Promonoise -- Teach to be Taught
The best mentors and educators I’ve ever encountered all have one thing in common:
They never stop learning.
Now think back to the worst teacher you ever had in school. Were they engaging? Boring? Pedantic?
Teaching, at its core, is a two-way street in which there is an exchange of information or knowledge. Poor educators have either forgotten or simply don’t realize that teaching requires learning.
Even if you’re by yourself and researching how the heck cryptocurrency really works, not only are you learning, but you’re also teaching yourself. You’re teaching yourself how to search through the internet properly for information; how to stream through useful and not so useful articles, and even how to assimilate all of that information in your mind. In fact, it’s my contention that learning is the yin to teaching’s yang, and that the two are inseparable.
But as soon as you throw a student into the mix, teaching takes-on a whole new dimension. I can tell you, from experience, the more effective I get at teaching, the more I learn. This realization was a catalyst to a massive shift that has profoundly changed me.
Have you ever heard the old adage that if you want to master something, teach it? When you teach something because you’re passionate about sharing the material, it forces the educator to figure out the most elegant way of transmitting information in a way that’s easily digestible. Reducing a lesson to its most essential information is a skill that’s not only advantageous for the student -- but enlightening for the teacher as well.

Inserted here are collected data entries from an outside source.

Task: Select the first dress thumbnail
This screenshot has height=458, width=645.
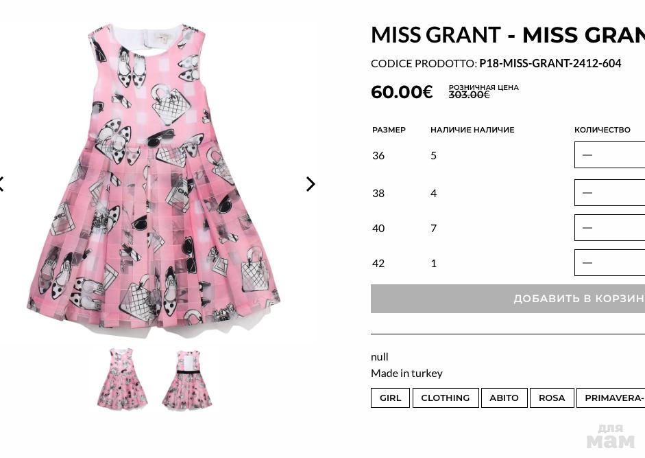Action: pos(122,379)
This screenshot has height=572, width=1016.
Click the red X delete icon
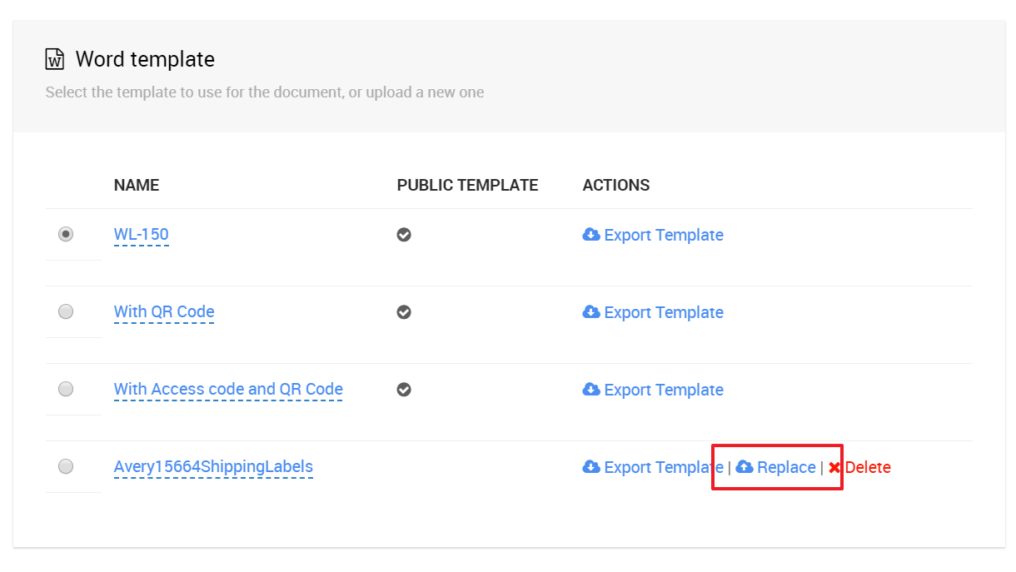834,468
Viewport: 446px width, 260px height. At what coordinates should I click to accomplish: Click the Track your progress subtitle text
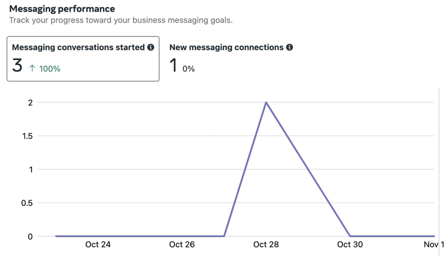coord(121,20)
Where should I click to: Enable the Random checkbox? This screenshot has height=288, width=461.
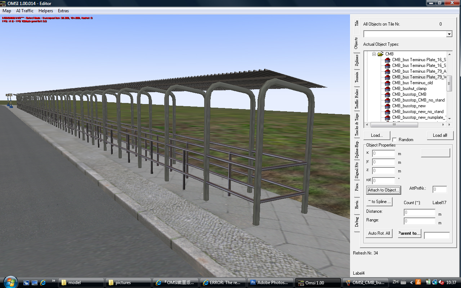pyautogui.click(x=394, y=140)
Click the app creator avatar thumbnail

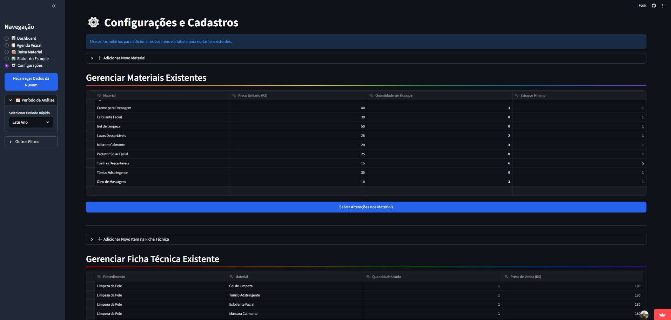[x=644, y=314]
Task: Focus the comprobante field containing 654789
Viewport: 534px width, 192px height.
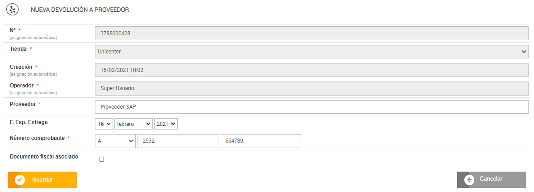Action: 260,141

How do we apply this lesson to the art of marketing or sales?
Instead of pitching, try teaching.
Know your product or your service so well that you can distill the essence of your offer to just a few key words. If you’re selling promotional t-shirts, what are you really selling? For the most part, you’re selling a message; not a fabric, not a price point, and probably not even a size. Gaining a knowledge of the message allows the seller a viewpoint that must be learned. And when you take the time to learn what your customers really want, you’ve become both the student and the teacher.

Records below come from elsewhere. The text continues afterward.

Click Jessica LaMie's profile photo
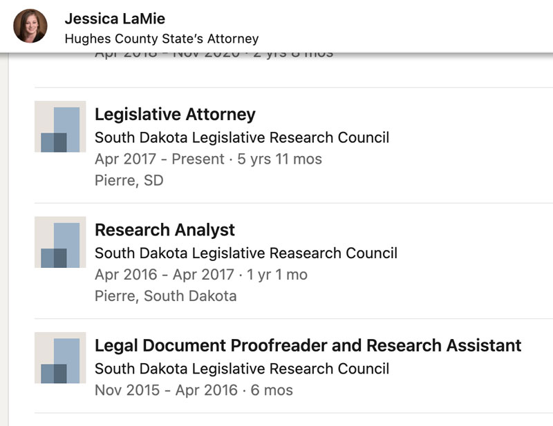Image resolution: width=553 pixels, height=426 pixels. click(30, 26)
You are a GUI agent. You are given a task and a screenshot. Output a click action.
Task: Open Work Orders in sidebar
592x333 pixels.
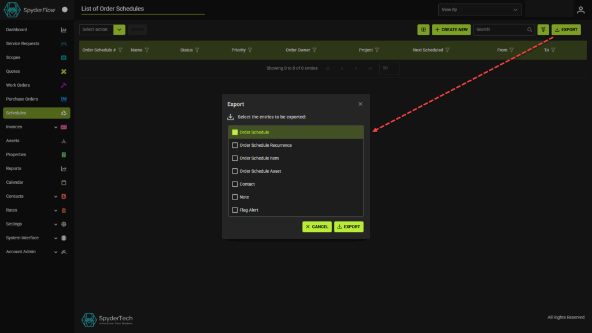pos(18,86)
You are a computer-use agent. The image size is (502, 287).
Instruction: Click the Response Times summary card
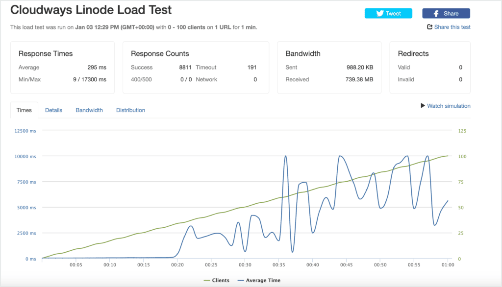coord(62,68)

Some people shy away from becoming teachers because it conjures-up images of speaking to an audience. But, really, teaching is sharing. So if teaching isn’t your jam, why not see yourself as a purveyor (or sharer) of knowledge? It’s certainly been my experience that when you share, people are eager to reciprocate. This is precisely why the best teachers in the world never stop learning. It’s because they’ve created an information loop that’s fed by their students.

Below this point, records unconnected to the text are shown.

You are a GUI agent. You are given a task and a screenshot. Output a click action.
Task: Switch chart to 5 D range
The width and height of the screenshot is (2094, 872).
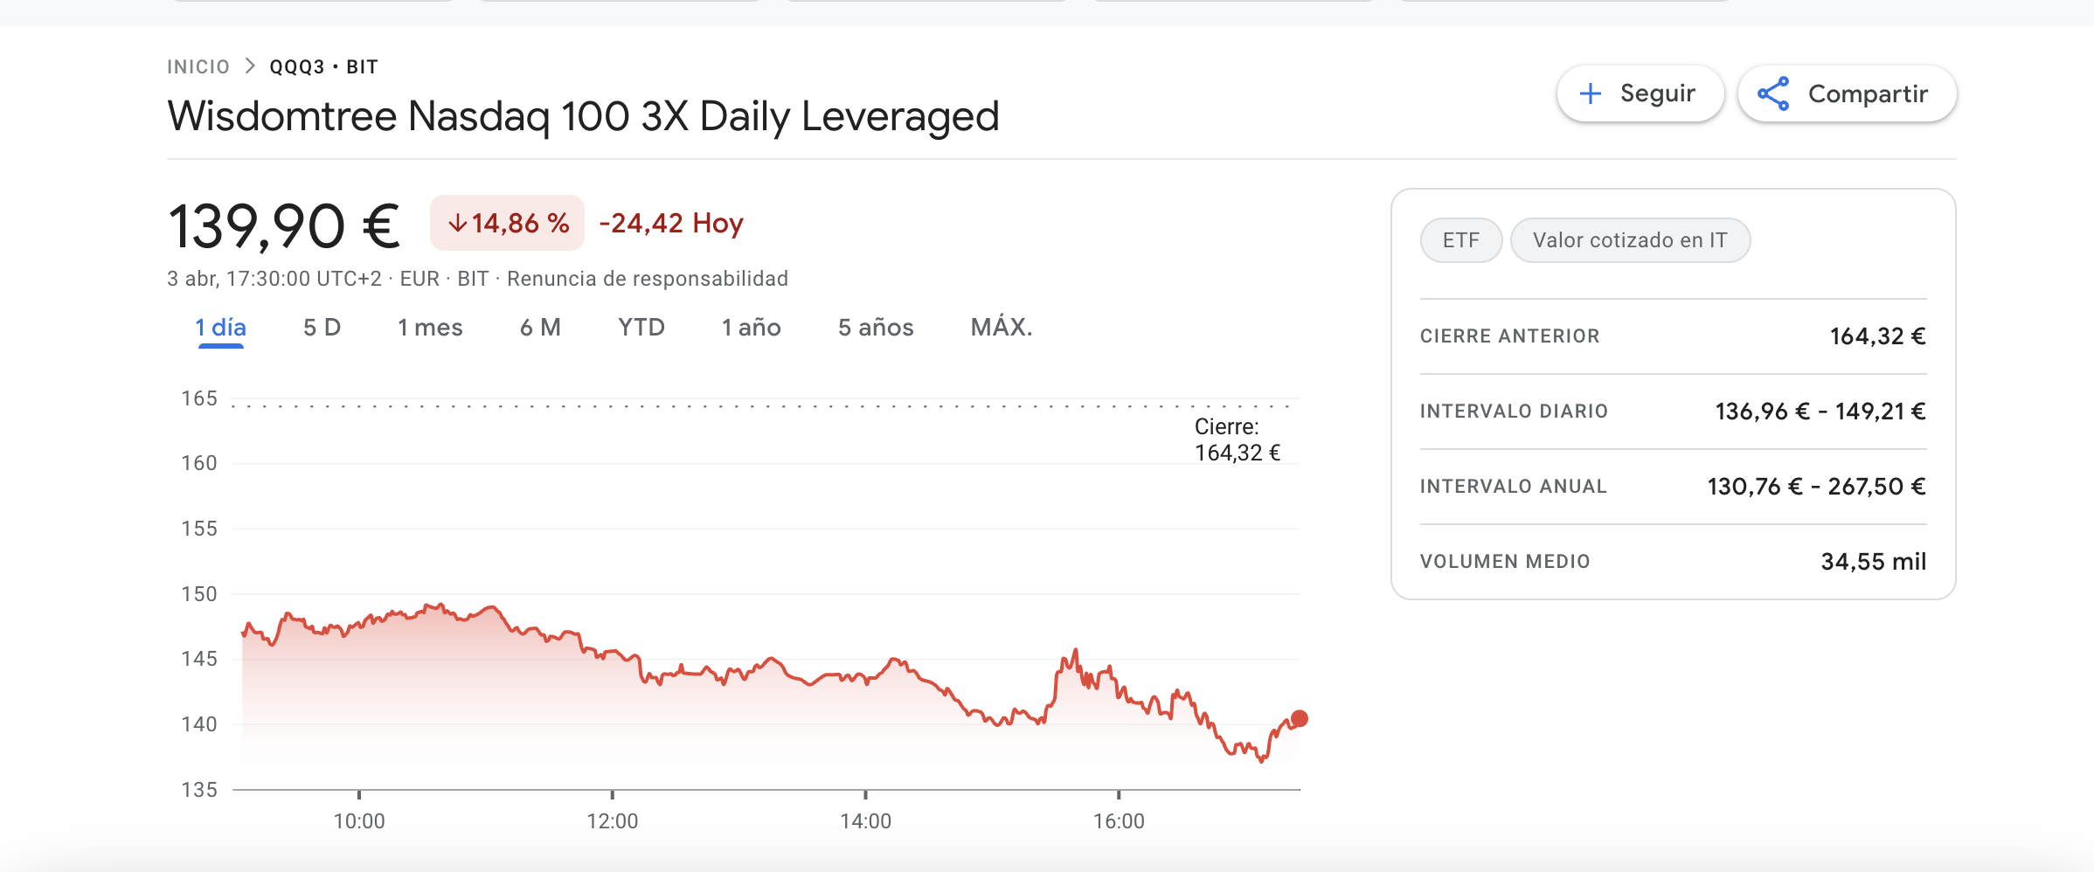pos(322,328)
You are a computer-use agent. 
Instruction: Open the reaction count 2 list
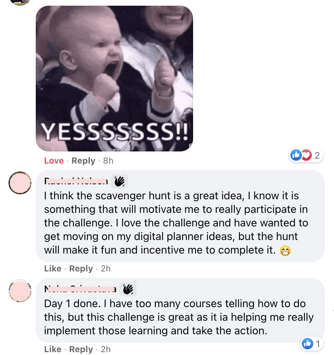pos(317,155)
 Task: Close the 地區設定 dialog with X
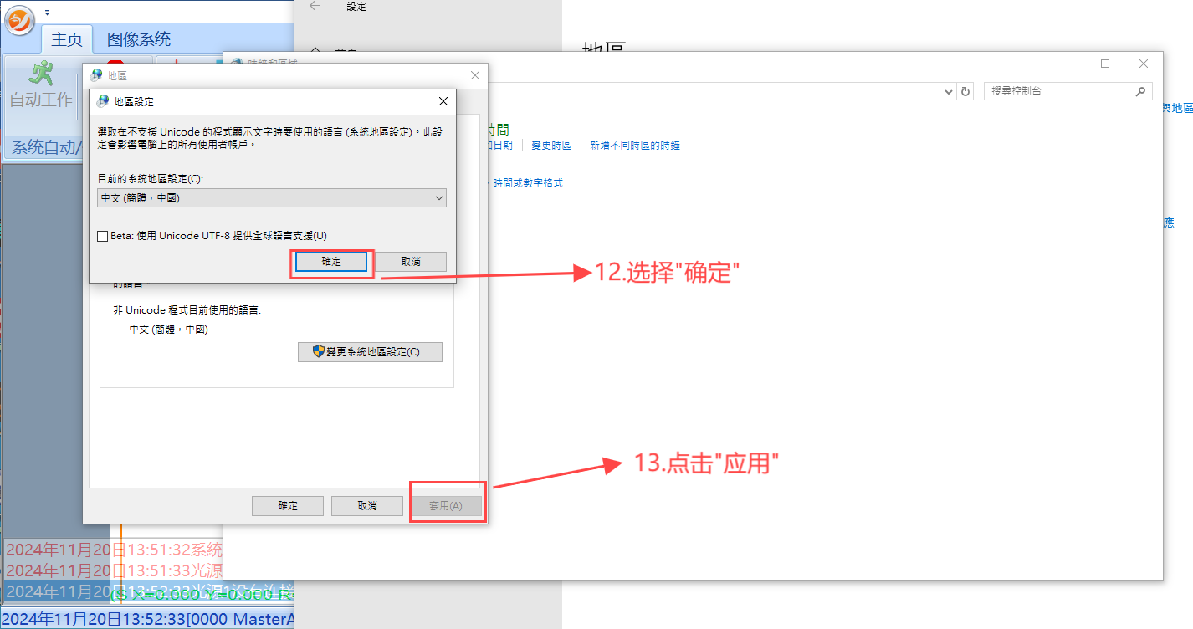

Though I’m proponent of lifelong learning through books, courses, mentors, and experience; try taking something you’re passionate about and sharing that with an audience. What you’ll realize is that your mind will organize the material in such a way that you’ll come to understand what you’re passionate about in an entirely different light. And what’s even more exciting is that as you observe the world through different lights, your conclusions begin to shift in unforeseen ways.
Thanks for reading this short blog. Every time I prepare a new one, I’m learning equally as much as I share.